### ACTIVITY
Using the entries below, write out the line with "KPOP (181, 49)", the line with "April 2024 (332, 915)", and every line in between, exactly as each is written.

### DATA SECTION
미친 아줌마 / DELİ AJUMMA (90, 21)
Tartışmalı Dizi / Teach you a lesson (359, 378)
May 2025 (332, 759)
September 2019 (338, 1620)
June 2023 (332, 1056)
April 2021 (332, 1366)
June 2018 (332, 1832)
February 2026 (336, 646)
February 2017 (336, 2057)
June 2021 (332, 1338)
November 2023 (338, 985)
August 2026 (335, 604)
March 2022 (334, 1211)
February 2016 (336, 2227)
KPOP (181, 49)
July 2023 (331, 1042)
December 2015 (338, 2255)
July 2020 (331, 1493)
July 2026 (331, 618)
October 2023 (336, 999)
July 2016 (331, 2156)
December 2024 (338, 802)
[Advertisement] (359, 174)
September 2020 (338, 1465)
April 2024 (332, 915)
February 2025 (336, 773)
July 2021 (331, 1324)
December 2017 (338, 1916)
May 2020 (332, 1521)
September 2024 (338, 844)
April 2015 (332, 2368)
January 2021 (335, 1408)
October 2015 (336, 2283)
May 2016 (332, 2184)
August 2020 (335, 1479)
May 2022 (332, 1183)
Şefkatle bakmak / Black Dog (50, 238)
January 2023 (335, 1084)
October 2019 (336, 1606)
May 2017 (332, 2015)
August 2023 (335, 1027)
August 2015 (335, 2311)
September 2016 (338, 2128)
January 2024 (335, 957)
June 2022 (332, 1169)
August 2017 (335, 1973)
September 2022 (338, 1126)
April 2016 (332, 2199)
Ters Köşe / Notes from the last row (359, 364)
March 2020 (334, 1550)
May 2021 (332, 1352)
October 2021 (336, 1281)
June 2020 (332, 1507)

### TASK ANSWER
KPOP (181, 49)
July 2023 (331, 1042)
December 2015 (338, 2255)
July 2020 (331, 1493)
July 2026 (331, 618)
October 2023 (336, 999)
July 2016 (331, 2156)
December 2024 (338, 802)
[Advertisement] (359, 174)
September 2020 (338, 1465)
April 2024 (332, 915)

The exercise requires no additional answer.